**Work to complete**.
Reproduce exactly, from the data that follows, the line with "baanlaesuanweb@amarin.co.th (382, 2431)", the line with "[Magyarország.hu - külső", and every line that lies between them.

**Collected data entries**.
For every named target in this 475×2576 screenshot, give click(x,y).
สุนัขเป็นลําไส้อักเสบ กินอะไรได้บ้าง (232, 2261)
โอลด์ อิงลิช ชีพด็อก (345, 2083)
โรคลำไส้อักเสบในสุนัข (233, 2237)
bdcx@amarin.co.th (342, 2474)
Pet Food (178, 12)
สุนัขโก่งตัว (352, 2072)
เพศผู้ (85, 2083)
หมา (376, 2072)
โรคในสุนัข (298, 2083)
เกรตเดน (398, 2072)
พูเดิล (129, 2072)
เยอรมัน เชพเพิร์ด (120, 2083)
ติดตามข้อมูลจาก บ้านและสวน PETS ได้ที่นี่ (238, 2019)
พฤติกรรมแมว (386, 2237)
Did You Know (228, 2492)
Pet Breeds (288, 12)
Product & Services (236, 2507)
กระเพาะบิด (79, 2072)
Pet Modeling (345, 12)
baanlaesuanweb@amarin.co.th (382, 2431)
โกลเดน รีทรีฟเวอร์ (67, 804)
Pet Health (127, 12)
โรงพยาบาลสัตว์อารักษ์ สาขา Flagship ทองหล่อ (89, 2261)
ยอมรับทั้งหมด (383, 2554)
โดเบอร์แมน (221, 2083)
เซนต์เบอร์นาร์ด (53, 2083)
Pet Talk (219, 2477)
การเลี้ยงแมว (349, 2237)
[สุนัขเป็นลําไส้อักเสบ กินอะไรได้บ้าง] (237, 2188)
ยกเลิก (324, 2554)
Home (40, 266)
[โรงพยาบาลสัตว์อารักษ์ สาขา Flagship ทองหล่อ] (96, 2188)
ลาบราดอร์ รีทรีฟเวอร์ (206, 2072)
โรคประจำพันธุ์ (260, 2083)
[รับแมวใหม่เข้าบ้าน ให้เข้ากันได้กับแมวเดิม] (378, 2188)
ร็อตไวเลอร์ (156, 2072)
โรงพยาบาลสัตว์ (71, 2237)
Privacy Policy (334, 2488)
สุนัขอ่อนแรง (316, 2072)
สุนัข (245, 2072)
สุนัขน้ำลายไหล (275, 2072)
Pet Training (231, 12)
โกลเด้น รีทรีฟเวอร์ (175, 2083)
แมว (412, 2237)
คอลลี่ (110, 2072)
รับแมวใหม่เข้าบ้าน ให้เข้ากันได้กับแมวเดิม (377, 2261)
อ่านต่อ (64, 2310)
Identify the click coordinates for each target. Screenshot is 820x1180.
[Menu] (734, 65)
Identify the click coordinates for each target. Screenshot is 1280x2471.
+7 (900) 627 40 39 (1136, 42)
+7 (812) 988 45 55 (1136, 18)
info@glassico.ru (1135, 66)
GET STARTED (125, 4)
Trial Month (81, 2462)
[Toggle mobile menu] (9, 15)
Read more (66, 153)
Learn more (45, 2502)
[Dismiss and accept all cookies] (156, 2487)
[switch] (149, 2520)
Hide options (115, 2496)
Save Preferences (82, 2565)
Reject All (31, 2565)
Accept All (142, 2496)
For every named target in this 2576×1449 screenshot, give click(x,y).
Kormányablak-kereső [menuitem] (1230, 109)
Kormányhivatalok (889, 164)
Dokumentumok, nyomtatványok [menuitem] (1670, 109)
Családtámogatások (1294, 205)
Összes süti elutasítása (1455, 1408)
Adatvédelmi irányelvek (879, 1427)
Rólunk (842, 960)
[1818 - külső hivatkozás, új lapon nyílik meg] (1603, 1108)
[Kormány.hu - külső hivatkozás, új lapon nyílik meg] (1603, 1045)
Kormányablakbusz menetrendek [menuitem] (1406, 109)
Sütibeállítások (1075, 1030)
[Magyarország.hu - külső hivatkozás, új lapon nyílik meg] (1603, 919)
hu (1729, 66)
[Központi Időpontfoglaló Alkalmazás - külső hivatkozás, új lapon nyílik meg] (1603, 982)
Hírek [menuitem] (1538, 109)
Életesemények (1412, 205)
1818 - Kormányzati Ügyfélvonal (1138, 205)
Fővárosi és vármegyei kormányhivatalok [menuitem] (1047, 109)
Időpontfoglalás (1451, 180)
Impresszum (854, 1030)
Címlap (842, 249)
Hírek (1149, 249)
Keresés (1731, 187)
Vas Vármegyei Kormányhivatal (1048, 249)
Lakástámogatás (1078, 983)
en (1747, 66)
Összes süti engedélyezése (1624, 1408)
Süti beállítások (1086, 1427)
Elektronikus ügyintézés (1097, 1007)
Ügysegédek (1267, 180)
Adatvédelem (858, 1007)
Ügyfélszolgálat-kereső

**Output of the task**.
baanlaesuanweb@amarin.co.th (382, 2431)
โกลเดน รีทรีฟเวอร์ (67, 804)
Pet Health (127, 12)
โรงพยาบาลสัตว์อารักษ์ สาขา Flagship ทองหล่อ (89, 2261)
ยอมรับทั้งหมด (383, 2554)
โดเบอร์แมน (221, 2083)
เซนต์เบอร์นาร์ด (53, 2083)
Pet Talk (219, 2477)
การเลี้ยงแมว (349, 2237)
[สุนัขเป็นลําไส้อักเสบ กินอะไรได้บ้าง] (237, 2188)
ยกเลิก (324, 2554)
Home (40, 266)
[โรงพยาบาลสัตว์อารักษ์ สาขา Flagship ทองหล่อ] (96, 2188)
ลาบราดอร์ รีทรีฟเวอร์ (206, 2072)
โรคประจำพันธุ์ (260, 2083)
[รับแมวใหม่เข้าบ้าน ให้เข้ากันได้กับแมวเดิม] (378, 2188)
ร็อตไวเลอร์ (156, 2072)
โรงพยาบาลสัตว์ (71, 2237)
Privacy Policy (334, 2488)
สุนัขอ่อนแรง (316, 2072)
สุนัข (245, 2072)
สุนัขน้ำลายไหล (275, 2072)
Pet Training (231, 12)
โกลเด้น รีทรีฟเวอร์ (175, 2083)
แมว (412, 2237)
คอลลี่ (110, 2072)
รับแมวใหม่เข้าบ้าน ให้เข้ากันได้กับแมวเดิม (377, 2261)
อ่านต่อ (64, 2310)
Identify the click coordinates for each target. Screenshot is 820x1180.
[Menu] (734, 65)
Identify the click coordinates for each target. Screenshot is 1280x2471.
+7 (900) 627 40 39 (1136, 42)
+7 (812) 988 45 55 (1136, 18)
info@glassico.ru (1135, 66)
GET STARTED (125, 4)
Trial Month (81, 2462)
[Toggle mobile menu] (9, 15)
Read more (66, 153)
Learn more (45, 2502)
[Dismiss and accept all cookies] (156, 2487)
[switch] (149, 2520)
Hide options (115, 2496)
Save Preferences (82, 2565)
Reject All (31, 2565)
Accept All (142, 2496)
For every named target in this 2576×1449 screenshot, give click(x,y).
Kormányablak-kereső [menuitem] (1230, 109)
Kormányhivatalok (889, 164)
Dokumentumok, nyomtatványok [menuitem] (1670, 109)
Családtámogatások (1294, 205)
Összes süti elutasítása (1455, 1408)
Adatvédelmi irányelvek (879, 1427)
Rólunk (842, 960)
[1818 - külső hivatkozás, új lapon nyílik meg] (1603, 1108)
[Kormány.hu - külső hivatkozás, új lapon nyílik meg] (1603, 1045)
Kormányablakbusz menetrendek [menuitem] (1406, 109)
Sütibeállítások (1075, 1030)
[Magyarország.hu - külső hivatkozás, új lapon nyílik meg] (1603, 919)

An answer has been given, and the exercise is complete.